According to a report released Wednesday by the Center for Disease Control, Mississippi is the state with the nation’s highest teen pregnancy rate, superseding Texas and New Mexico for the dubious honour.
Mississippi’s teen pregnancy rate was 60% higher than the 2006 national average, says the CDC. The same rate was over 50% higher in Texas and New Mexico.
The three ‘podium’ states have large numbers of black and Hispanic teenagers, a demographic historically associated with higher birth rates.
Trailing the list was New England, with its and two other states’ birth rate at half the national average.
It’s unknown why Mississippi jumped to first place, but the one-year increase of some 1,000 teen births may be a statistical blip, says Ron Cossman, a Mississippi State University researchers specializing in children’s health statistics.
Over a year ago, a preliminary report on the data from 2006 showed that U.S. teen birth rates had risen for the first time after 15 years, and the new numbers are the first to provide state-by-state information on the matter.
This latest report is based on reviews of all birth certificates in 2006. There were significant increases in teen birth rates in 26 states.
Brady Hamilton, a CDC statistician who worked on the report remarked it was a nationwide occurrence.
Some 435,000 of the U.S.’s 4.3 million births in 2006 were from mothers aged 15 to 19, that is 21,000 more teen births than 2005.
The largest numerical increases were noted in the most populated states. California, Texas and Florida together accounted for almost 30% of the additional teen births
Certain experts have blamed the rise on increased federal funding for abstinence-only sex education which does not teach teenagers how to use condoms and other contraceptive methods. According to them, this accounts for the increase being so widespread.
The other side of the debate claims that contraceptive-based sex education is still common, and that the increase in teen pregnancies indicates it is failing. Other factors include the increasing cost of some methods of birth control, and their scarcity in certain communities, according to Stephanie Birch, director of maternal and child health programs for the Alaska Department of Health and Social Services.
══════════
[Prompt] Output the passage of the article on teen birth rates that falls between "This latest report" and "a nationwide occurrence.", inclusive.

[Available data]
══════════
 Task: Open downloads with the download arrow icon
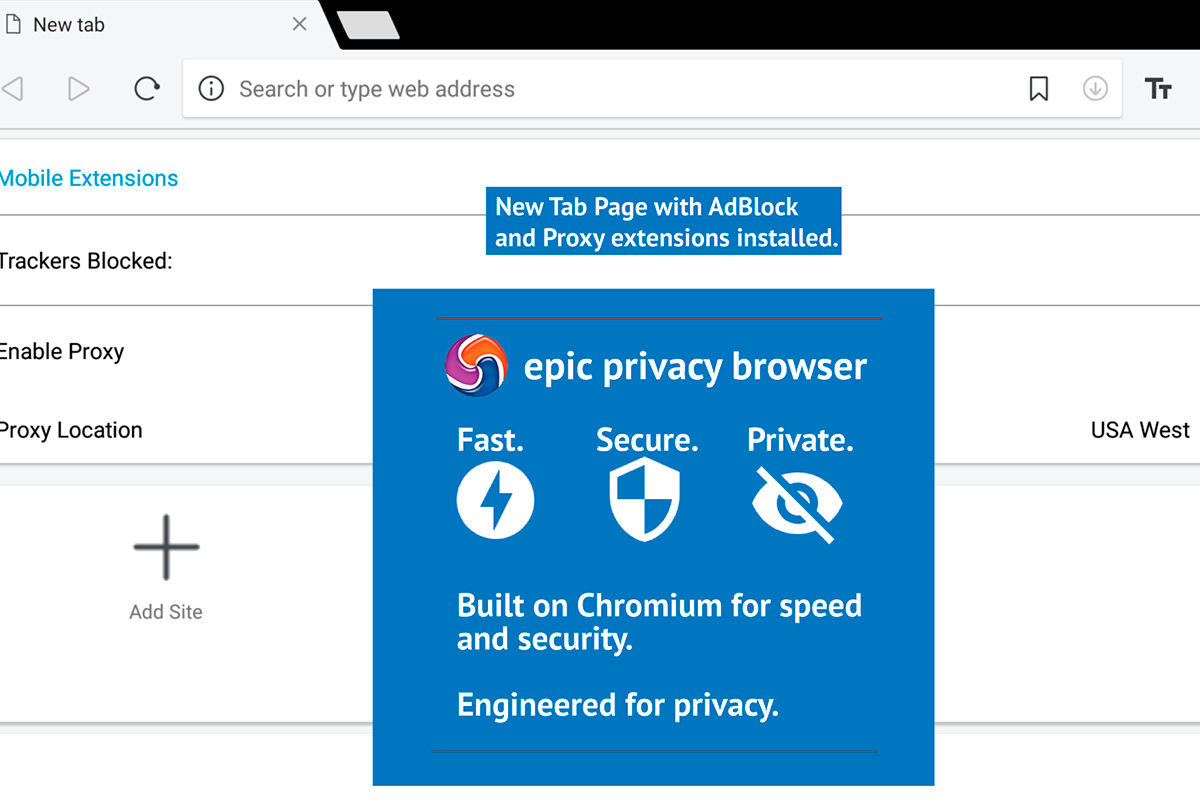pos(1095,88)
══════════
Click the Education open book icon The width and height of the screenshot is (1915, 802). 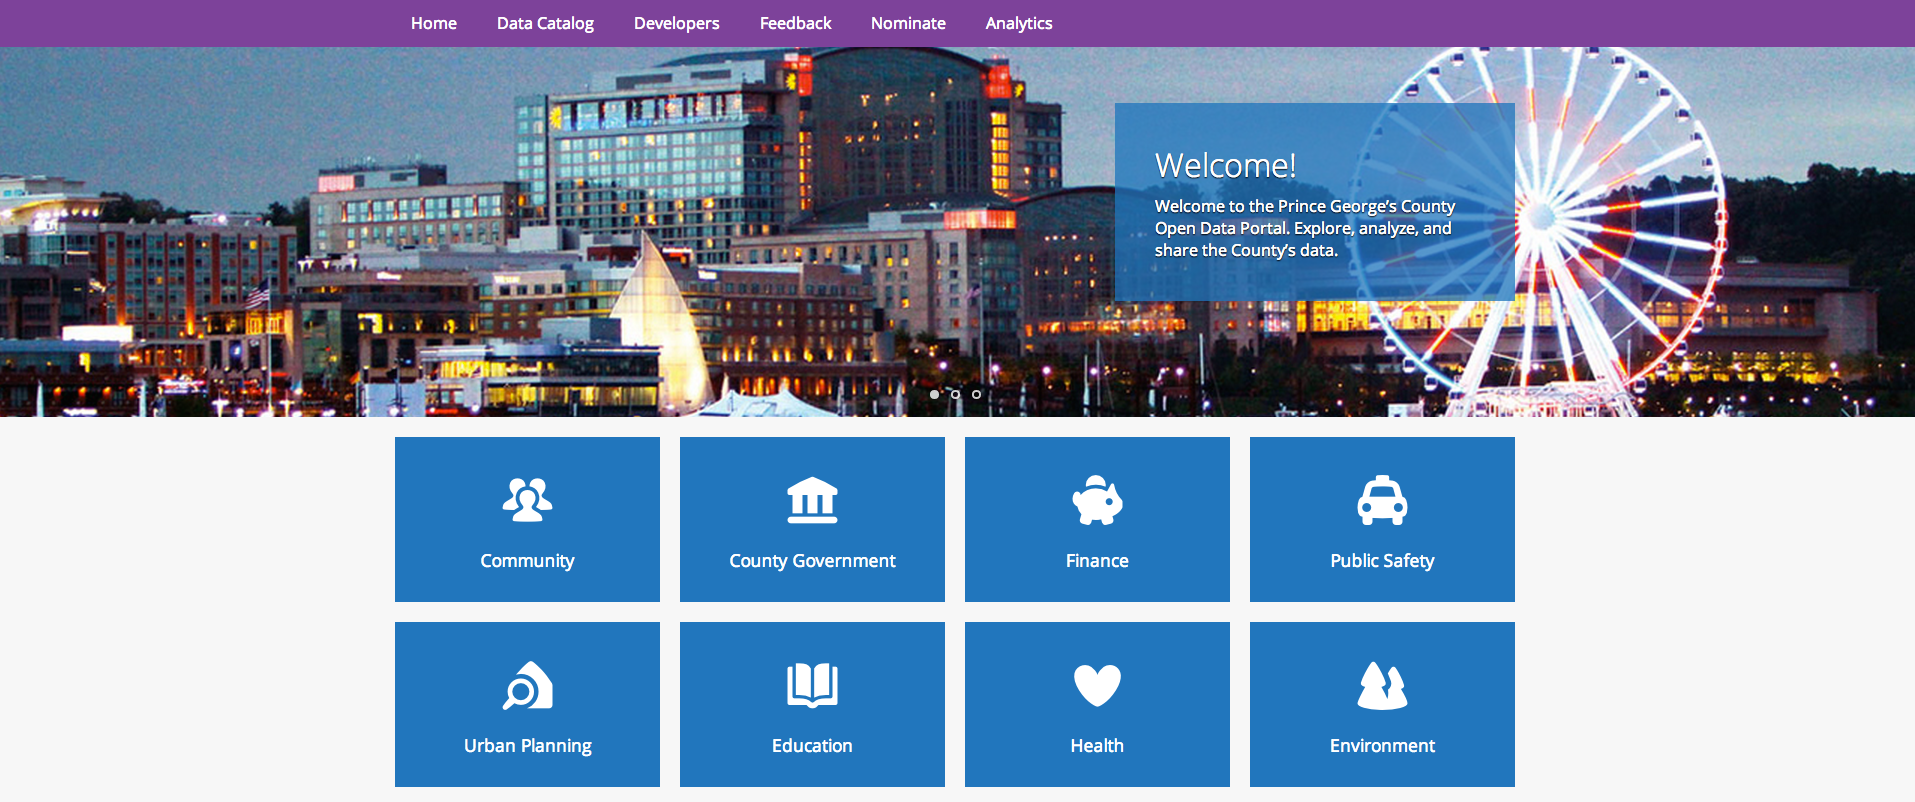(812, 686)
══════════
[Problem solution]
This latest report is based on reviews of all birth certificates in 2006. There were significant increases in teen birth rates in 26 states.
Brady Hamilton, a CDC statistician who worked on the report remarked it was a nationwide occurrence.